Arrow-right Camera
The Spokesman-Review Newspaper
Spokane, Washington  Est. May 19, 1883

Court says pot smell in car doesn’t justify arresting all

By CURT WOODWARD Associated Press

OLYMPIA – The scent of marijuana wafting from a car isn’t enough reason for police to arrest everyone inside, but officers can still follow their noses to search a vehicle, Washington’s Supreme Court ruled Thursday.

The unanimous decision overturns a nearly 30-year-old legal precedent in Washington and again recognizes the state constitution’s robust privacy protections, which in some cases are stronger than federal privacy rights.

Officers still may search a car based solely on the smell of drugs, the court said, and justices indicated that a drug smell might be stronger evidence supporting arrest if there were only one person in a vehicle.

But when it comes to multiple people in a car, the scent of pot alone isn’t a cloud of probable cause that subjects everyone in the car to arrest, because police must have stronger evidence that an individual may have broken the law.

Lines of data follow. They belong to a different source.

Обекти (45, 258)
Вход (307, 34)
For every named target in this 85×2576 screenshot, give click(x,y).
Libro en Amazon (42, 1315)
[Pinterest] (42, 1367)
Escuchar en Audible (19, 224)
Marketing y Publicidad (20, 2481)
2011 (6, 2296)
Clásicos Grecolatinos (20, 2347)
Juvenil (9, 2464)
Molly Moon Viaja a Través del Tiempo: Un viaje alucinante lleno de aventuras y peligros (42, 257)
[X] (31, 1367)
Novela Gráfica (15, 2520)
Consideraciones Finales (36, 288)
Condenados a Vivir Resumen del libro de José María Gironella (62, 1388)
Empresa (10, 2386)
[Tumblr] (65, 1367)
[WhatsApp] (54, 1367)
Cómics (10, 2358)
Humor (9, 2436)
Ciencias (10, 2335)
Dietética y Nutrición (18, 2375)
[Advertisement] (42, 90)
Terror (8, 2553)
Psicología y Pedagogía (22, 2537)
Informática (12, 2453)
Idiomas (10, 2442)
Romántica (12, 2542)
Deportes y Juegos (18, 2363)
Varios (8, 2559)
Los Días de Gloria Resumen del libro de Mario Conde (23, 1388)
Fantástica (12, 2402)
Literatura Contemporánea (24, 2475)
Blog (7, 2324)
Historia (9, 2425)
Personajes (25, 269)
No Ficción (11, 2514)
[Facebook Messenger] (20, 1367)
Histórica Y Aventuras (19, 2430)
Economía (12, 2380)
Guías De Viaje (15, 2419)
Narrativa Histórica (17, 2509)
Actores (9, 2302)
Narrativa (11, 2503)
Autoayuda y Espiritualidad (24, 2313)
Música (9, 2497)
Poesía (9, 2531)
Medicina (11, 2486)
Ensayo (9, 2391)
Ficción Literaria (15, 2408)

“Our cases have strongly and rightfully protected our constitution’s protection of individual privacy,” Justice Charles Johnson wrote for the court. “The protections … do not fade away or disappear within the confines of an automobile.”

The case involved two people in a car pulled over in Skagit County by State Patrol Trooper Brent Hanger in 2006. Based on the “moderate” smell of pot coming from the car, Hanger arrested both driver Lacee Hurley and passenger Jeremy Grande.

He searched both of them, and found a pipe and small amount of pot on Grande. Hanger also found a burned joint in the car’s ashtray, and Hurley said the joint was hers.

Both were charged with marijuana possession, and Grande also was charged with having drug paraphernalia. But in a pretrial hearing for Grande, the district judge found there was not specific probable cause to justify his arrest, and suppressed the evidence.

Skagit County Superior Court overturned that ruling, pointing to a 1979 state Court of Appeals decision that found the smell of pot coming from a car was probable cause to arrest the passengers and driver.

But on Thursday, the Supreme Court said subsequent federal case law has wiped away the legal footing of that 1979 decision.

Under today’s broader recognition of personal privacy rights, the smell of drugs alone does not establish probable cause directly tying everyone in a car to drug possession, the court said.